O Parlamento vai discutir esta tarde a possibilidade de consultar os portugueses sobre a eutanásia. A proposta de referendo resulta de uma iniciativa popular com mais de 95 mil assinaturas e vai ser votada amanhã.
António Pinheiro Torres, um dos promotores da iniciativa, defende que a realização de uma consulta popular é a única forma de evitar que a Assembleia da República possa “decidir sobre um assunto para o qual não pediu mandato à sociedade portuguesa. 81% dos deputados foram eleitos com programas sem qualquer posição sobre a eutanásia”.
Os defensores do referendo argumentam, desde o início, que a eutanásia não constava dos programas eleitorais dos maiores partidos. Só Bloco de Esquerda, PAN, Iniciativa Liberal e Livre incluíram este tema no programa. Para Pinheiro Torres, só o referendo permite saber “se o Parlamento estaria a ir ou não contra a vontade da maioria do povo português”.
○ ○ ○ ○
• Sobre a tarefa:
Transcreva do texto sobre o referendo à eutanásia o trecho entre "O Parlamento vai" e "ser votada amanhã.", inclusive. Não vai precisar das linhas para nada.
○ ○ ○ ○
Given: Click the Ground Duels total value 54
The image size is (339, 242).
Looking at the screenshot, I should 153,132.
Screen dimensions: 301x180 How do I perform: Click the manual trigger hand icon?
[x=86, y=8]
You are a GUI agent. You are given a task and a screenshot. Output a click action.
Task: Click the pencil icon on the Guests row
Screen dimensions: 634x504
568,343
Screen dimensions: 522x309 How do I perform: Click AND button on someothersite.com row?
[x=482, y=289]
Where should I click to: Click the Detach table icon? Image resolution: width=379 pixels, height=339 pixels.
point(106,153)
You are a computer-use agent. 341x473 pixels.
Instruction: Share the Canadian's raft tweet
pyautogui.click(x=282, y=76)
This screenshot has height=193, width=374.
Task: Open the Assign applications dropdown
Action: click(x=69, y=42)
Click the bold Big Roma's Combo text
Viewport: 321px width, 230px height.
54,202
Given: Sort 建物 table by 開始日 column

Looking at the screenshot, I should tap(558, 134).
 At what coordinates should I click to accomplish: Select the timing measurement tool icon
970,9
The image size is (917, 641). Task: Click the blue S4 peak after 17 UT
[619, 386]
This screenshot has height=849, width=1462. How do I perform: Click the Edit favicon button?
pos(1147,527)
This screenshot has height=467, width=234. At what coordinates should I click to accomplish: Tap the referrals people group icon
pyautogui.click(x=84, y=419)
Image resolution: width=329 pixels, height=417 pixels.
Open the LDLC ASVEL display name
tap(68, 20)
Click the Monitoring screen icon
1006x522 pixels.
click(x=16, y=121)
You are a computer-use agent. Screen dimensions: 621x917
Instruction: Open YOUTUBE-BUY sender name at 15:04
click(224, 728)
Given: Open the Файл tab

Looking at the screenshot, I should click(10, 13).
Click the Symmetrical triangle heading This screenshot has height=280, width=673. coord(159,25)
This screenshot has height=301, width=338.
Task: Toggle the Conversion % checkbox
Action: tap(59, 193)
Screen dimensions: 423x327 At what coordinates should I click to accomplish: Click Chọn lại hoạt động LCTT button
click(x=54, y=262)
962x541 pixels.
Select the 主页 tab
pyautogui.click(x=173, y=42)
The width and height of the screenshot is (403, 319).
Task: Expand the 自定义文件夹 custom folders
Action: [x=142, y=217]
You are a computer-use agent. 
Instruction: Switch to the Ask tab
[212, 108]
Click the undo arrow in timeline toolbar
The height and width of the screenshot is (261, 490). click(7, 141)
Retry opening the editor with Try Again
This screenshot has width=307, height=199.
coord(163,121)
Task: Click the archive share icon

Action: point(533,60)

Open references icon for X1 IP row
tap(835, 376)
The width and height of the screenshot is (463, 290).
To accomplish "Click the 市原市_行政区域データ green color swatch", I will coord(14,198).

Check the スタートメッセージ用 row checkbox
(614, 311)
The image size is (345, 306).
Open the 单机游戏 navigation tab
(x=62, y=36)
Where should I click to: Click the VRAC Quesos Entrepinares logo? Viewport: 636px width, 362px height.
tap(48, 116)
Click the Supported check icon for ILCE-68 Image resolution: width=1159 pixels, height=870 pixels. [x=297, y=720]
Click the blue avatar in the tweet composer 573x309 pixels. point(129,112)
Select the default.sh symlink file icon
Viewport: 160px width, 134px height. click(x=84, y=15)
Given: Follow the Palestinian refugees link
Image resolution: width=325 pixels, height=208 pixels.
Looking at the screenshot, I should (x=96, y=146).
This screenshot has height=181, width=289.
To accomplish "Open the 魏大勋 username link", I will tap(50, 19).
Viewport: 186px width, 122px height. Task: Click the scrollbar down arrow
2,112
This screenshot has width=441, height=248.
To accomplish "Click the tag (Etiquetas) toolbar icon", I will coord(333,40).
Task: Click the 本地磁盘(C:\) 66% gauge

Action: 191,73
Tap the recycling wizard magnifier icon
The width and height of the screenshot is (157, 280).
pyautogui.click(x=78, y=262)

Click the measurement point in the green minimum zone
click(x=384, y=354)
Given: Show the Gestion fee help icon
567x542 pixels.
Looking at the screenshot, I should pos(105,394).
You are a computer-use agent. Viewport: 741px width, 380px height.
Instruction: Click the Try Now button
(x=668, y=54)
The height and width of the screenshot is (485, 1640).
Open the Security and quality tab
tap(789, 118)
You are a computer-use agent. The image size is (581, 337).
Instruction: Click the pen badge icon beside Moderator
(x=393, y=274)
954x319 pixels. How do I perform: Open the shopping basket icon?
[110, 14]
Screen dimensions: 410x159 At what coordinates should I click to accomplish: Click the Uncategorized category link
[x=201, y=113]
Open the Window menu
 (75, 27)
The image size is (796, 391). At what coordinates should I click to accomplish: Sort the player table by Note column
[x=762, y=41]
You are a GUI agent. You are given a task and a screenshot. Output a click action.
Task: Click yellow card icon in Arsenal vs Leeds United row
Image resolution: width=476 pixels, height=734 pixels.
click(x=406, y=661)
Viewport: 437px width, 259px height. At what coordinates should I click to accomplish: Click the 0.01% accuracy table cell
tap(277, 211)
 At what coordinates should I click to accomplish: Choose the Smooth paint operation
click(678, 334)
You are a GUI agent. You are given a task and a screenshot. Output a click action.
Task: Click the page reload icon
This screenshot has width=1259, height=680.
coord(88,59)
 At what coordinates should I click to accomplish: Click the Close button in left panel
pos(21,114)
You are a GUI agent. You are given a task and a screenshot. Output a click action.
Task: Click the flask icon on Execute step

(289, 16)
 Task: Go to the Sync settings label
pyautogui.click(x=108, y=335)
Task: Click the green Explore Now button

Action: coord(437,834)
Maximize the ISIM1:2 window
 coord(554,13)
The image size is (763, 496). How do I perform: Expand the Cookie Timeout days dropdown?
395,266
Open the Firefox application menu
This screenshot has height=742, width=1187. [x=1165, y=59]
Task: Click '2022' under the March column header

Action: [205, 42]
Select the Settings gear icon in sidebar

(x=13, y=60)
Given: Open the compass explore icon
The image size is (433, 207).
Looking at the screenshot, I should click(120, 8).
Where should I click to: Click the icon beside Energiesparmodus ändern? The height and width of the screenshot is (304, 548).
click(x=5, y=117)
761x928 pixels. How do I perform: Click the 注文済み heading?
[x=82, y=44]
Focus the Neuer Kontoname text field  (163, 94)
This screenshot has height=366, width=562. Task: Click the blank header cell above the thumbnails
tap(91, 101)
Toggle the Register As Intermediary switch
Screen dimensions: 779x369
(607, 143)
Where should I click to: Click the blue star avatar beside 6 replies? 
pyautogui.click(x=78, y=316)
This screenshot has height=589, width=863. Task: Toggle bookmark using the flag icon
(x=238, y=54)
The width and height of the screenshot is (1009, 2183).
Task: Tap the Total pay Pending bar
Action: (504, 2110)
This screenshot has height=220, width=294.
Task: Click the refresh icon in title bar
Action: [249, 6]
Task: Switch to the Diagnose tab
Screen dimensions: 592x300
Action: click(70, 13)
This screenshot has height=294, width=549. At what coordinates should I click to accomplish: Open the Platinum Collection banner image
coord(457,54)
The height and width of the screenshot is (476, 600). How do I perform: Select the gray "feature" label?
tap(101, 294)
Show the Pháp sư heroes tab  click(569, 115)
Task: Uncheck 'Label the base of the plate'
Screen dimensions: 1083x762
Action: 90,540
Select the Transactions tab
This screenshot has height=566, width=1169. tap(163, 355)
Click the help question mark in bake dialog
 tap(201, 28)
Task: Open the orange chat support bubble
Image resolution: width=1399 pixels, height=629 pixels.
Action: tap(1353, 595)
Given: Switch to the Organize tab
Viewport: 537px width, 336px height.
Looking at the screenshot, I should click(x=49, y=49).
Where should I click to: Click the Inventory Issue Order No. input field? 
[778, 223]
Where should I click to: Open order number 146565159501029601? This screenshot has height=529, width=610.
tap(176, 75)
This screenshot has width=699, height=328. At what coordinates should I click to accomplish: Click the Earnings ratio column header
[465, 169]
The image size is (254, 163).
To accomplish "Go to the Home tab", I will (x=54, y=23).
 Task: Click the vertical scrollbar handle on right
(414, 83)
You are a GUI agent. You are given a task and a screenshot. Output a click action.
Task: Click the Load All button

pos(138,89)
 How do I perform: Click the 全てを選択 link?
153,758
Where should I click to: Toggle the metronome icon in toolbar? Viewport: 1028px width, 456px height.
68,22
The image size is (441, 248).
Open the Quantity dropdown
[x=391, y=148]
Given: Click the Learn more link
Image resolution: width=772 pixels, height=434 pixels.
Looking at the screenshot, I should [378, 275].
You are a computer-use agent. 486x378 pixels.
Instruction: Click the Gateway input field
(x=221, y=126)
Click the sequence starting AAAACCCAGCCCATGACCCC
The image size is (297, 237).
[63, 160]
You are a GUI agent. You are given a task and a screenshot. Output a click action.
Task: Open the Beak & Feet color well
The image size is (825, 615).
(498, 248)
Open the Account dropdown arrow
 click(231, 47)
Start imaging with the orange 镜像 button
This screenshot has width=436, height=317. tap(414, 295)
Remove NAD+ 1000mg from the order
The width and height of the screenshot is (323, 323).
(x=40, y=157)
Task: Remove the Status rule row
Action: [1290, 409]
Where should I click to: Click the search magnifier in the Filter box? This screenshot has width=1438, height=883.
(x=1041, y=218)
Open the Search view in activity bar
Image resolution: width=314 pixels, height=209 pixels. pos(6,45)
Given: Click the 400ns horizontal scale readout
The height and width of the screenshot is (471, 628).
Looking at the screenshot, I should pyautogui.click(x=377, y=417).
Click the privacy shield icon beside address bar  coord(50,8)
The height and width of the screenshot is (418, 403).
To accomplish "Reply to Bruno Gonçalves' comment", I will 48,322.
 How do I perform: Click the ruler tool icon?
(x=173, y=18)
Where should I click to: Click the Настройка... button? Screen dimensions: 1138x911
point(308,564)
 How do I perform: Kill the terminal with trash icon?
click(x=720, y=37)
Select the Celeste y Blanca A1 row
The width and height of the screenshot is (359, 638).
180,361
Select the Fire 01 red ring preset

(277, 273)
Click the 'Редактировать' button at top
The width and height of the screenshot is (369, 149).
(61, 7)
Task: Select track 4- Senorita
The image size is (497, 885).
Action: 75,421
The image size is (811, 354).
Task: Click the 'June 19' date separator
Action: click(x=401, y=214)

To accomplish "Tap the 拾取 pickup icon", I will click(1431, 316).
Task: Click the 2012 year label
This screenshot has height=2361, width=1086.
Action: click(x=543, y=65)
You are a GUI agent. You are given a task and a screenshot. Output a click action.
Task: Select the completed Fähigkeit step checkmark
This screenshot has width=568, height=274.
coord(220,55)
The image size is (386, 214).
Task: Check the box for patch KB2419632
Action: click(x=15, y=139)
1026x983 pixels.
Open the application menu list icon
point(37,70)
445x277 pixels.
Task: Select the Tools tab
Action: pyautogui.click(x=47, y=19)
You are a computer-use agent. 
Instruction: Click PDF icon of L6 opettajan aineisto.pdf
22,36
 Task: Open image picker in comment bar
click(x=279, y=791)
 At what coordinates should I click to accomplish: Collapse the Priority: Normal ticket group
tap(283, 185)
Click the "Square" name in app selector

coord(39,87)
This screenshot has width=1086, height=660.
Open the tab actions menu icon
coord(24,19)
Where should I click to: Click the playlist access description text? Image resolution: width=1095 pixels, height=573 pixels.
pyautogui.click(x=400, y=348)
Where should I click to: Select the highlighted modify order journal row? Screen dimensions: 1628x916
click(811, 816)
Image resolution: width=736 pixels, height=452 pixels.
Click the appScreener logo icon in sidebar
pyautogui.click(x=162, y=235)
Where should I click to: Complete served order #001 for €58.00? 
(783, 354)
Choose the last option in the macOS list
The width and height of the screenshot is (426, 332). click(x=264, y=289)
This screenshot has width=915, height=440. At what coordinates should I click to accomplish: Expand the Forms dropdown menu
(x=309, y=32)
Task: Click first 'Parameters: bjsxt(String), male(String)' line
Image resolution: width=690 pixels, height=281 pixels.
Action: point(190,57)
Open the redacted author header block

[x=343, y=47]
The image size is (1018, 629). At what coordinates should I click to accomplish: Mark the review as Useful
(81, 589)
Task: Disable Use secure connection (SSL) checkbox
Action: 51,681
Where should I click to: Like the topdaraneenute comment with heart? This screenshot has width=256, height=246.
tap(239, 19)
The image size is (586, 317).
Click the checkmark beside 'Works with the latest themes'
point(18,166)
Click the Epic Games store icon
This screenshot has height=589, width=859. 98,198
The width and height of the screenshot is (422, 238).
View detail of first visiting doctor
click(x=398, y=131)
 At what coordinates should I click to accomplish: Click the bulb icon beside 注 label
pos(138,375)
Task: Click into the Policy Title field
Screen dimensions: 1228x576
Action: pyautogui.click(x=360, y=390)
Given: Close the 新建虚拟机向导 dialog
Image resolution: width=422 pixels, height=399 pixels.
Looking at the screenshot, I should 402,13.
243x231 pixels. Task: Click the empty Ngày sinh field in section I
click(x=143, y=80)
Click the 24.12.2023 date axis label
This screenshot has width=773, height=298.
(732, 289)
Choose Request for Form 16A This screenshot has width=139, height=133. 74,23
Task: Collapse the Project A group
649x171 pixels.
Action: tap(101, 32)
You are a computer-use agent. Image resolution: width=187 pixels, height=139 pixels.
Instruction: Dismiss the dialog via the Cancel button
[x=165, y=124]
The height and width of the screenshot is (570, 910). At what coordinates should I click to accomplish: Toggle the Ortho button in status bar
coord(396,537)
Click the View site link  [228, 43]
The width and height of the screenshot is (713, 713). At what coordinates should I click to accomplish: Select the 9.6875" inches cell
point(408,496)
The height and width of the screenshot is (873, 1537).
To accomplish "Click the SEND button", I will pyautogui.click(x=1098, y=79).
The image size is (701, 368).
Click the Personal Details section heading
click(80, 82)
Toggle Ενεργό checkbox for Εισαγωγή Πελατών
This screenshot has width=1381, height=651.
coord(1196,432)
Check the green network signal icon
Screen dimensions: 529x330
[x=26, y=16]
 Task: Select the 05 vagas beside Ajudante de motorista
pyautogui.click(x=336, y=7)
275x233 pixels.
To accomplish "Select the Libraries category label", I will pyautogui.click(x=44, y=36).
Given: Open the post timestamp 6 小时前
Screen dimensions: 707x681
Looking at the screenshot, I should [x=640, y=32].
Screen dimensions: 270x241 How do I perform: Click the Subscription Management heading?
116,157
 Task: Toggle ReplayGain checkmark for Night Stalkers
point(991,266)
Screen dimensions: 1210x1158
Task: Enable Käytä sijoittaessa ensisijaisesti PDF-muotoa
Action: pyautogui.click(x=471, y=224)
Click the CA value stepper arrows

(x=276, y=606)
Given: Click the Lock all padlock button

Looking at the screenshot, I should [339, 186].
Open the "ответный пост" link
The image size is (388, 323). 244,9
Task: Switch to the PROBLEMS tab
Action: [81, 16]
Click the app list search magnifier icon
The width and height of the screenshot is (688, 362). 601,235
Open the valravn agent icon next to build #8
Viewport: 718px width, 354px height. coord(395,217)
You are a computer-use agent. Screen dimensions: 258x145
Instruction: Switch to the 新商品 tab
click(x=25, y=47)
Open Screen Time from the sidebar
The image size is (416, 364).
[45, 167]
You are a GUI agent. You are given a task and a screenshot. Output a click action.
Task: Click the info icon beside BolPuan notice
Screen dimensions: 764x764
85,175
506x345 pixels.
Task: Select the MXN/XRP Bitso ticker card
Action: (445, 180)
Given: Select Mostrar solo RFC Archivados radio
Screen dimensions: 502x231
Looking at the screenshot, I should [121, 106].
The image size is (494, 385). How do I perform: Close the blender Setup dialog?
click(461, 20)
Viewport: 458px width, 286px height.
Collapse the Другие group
○ ○ ○ ○
• Resposta esperada:
O Parlamento vai discutir esta tarde a possibilidade de consultar os portugueses sobre a eutanásia. A proposta de referendo resulta de uma iniciativa popular com mais de 95 mil assinaturas e vai ser votada amanhã.